12. Błękitne oczy

137 7 3
                                    

Od samego rana nie mogłam doczekać się północy. To już dzisiaj dostanę ostatnią zagadkę a wtedy szybko uporam się z moją misją i będę mogła w spokoju zająć się moimi sprawami. W południe miałam już dość tego napięcia, chciałabym móc przyspieszyć czas i mieć to już z głowy. Jednak nie posiadałam takich umiejętności. Dlatego też nie wiedząc co lepszego mogłabym zrobić tego dnia postanowiłam udać się do paszczy lwa. Ezarel jak zwykle będzie miał mnóstwo pomysłów na mój dzień. Po zaledwie chwilowym spacerze byłam już pod drzwiami sali alchemicznej i bez większego zawahania jak to siostra mojego szefa ma w zwyczaju wparowałam do środka dosyć dynamicznie. Niebieskowłosy nawet się nie wzdrygnął. Widać był już do takiego sposobu wchodzenia przyzwyczajony.
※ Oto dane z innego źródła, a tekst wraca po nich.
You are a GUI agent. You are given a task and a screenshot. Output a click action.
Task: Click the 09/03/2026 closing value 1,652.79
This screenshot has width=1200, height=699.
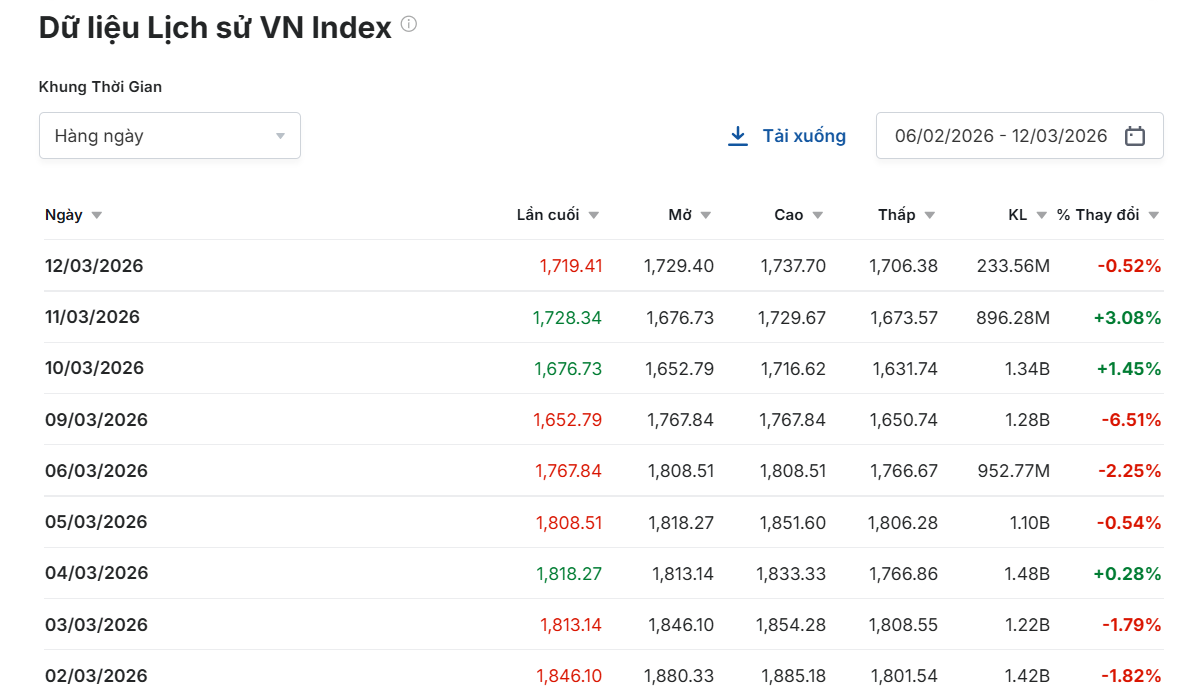click(568, 420)
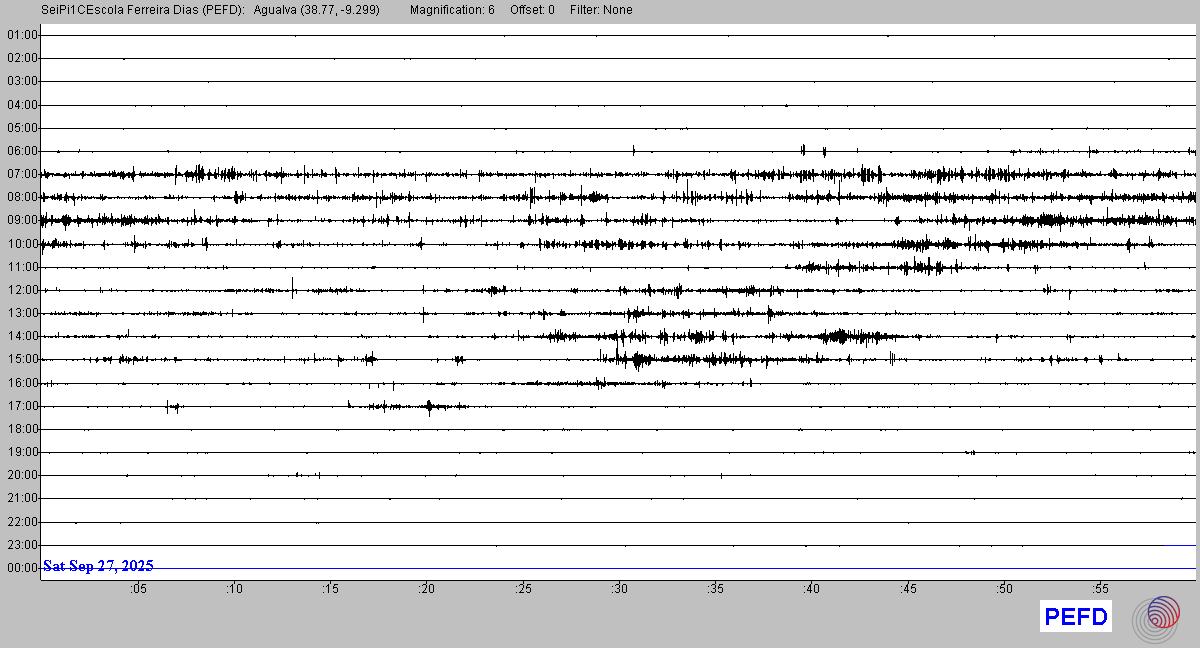Click the :05 minute axis tick label
1200x648 pixels.
click(x=137, y=589)
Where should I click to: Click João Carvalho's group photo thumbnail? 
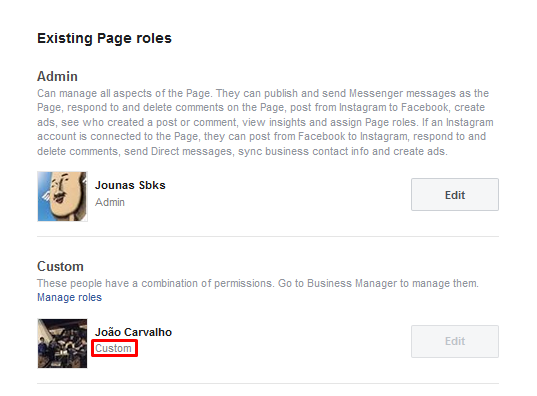coord(62,343)
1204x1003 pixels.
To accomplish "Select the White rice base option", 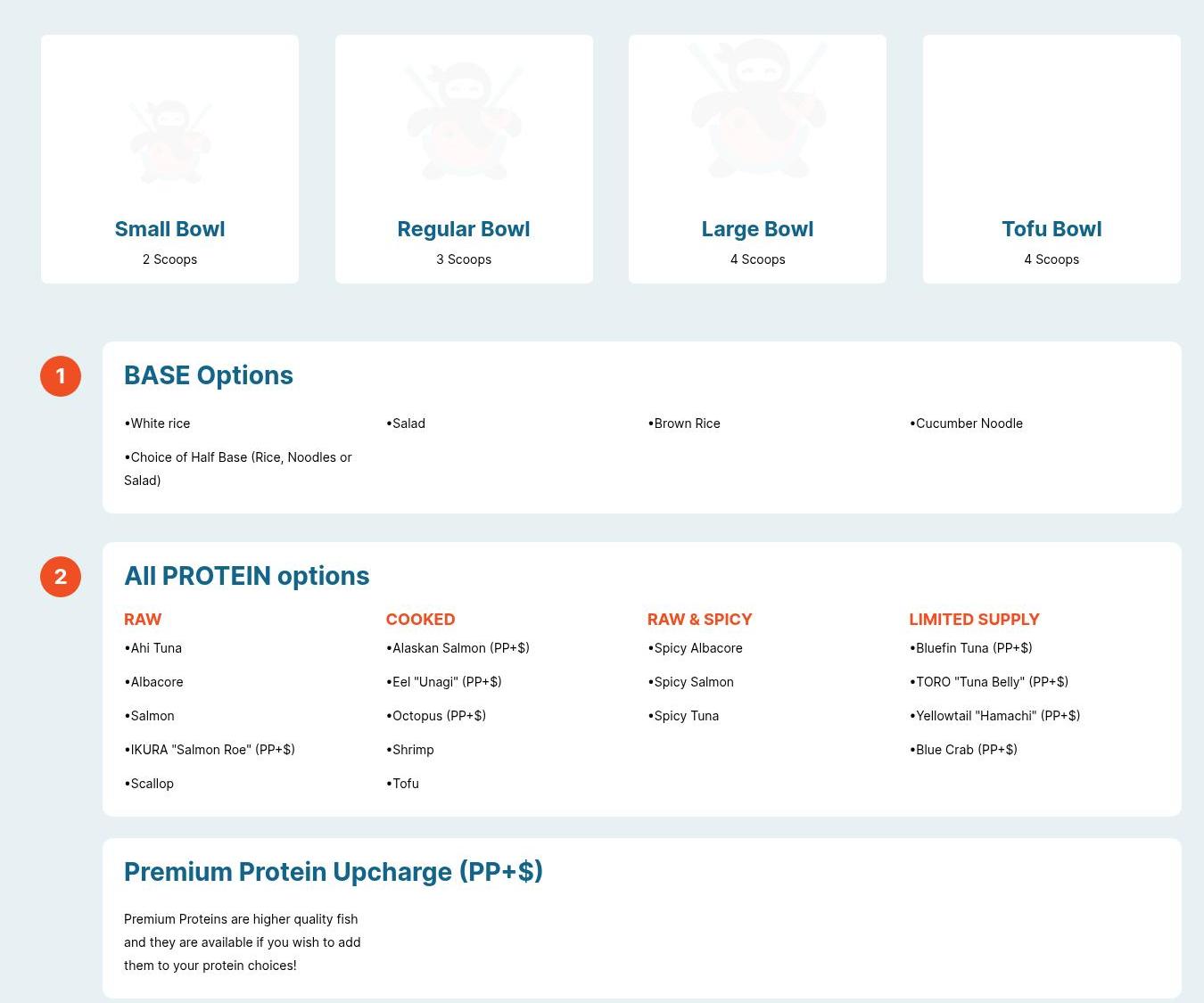I will tap(158, 423).

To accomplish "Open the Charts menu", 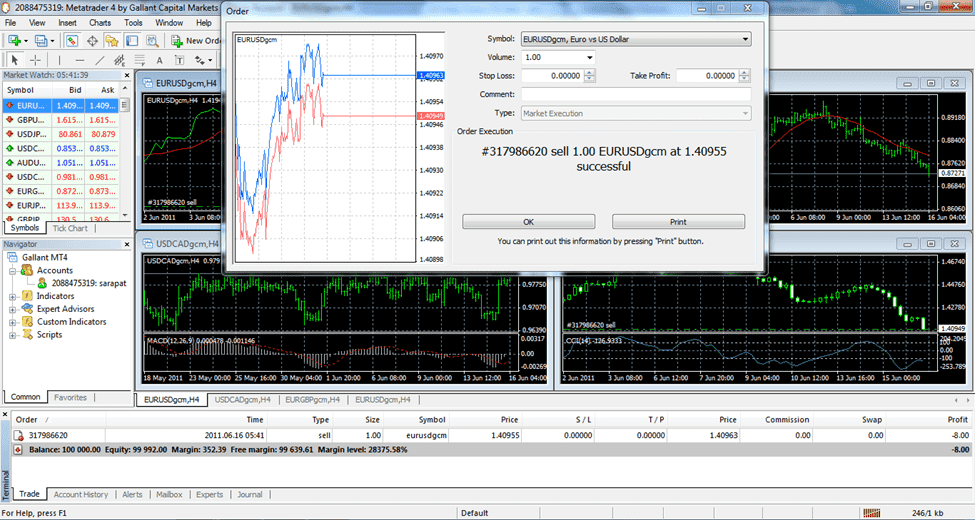I will click(x=100, y=22).
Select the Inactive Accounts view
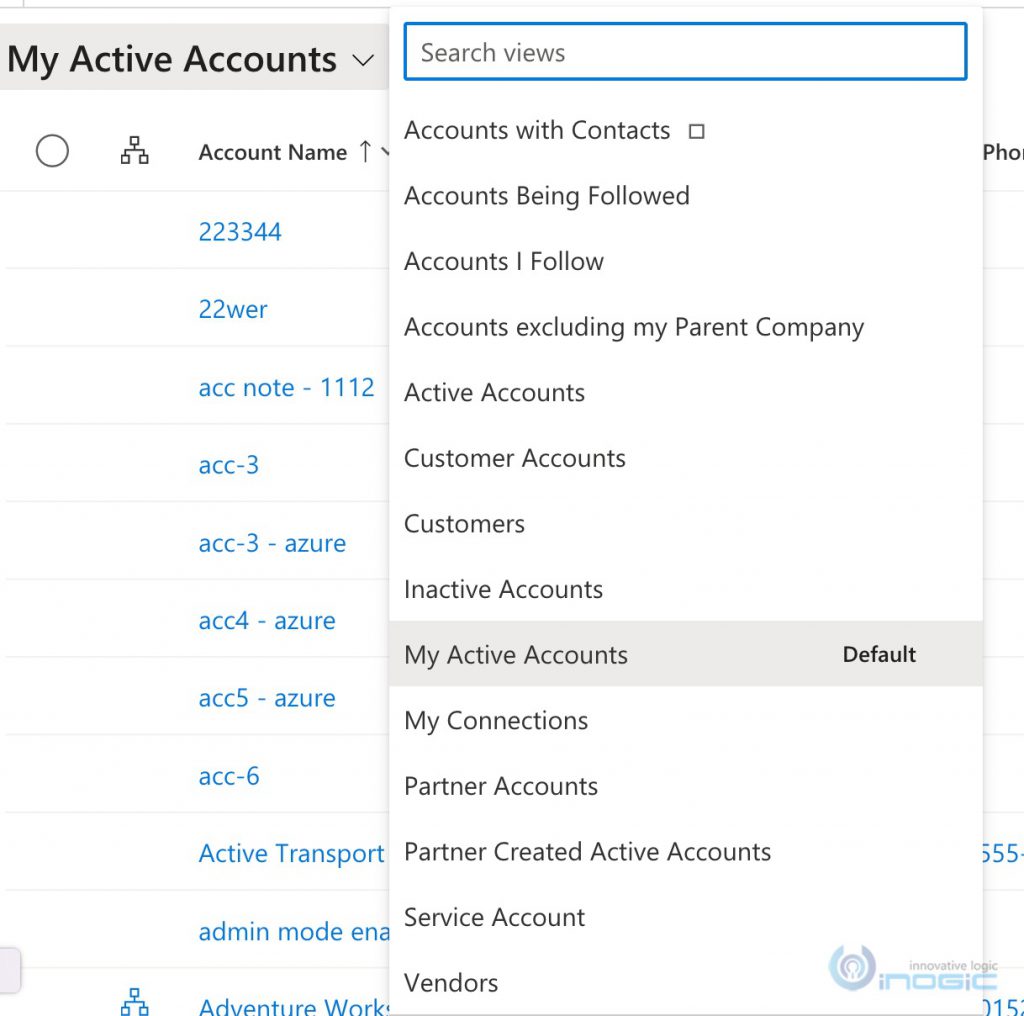This screenshot has height=1016, width=1024. 503,589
Odwrócił się leniwie w moją stronę a kiedy mnie ujrzał na jego twarz wkradł się złośliwy uśmieszek.

- O proszę! - klasnął w dłonie - Świetnie, że jesteś moja droga podwładna. Akurat potrzebowałem niewo - urwał na chwilę - Znaczy pary rąk do pomocy - uśmiechnął się zadziornie.

- Jakiś ty wesoły dzisiaj Ez - powiedziałam mniej entuzjastycznie niż on - Gdybym cię nie znała pomyślałbym, że masz dobry dzień.

- Ależ mój dzień właśnie stał się bardzo wspaniały! - uniósł ręce do góry - Choć no tutaj jest dużo pracy.

I tak oto znalazłam zajęcie na kilka dobrych godzin. W końcu laboratorium się samo nie posprząta. Układanie tych wszystkich fiolek i innych dziwnych proszków to najlepszy pochłaniacz czasu.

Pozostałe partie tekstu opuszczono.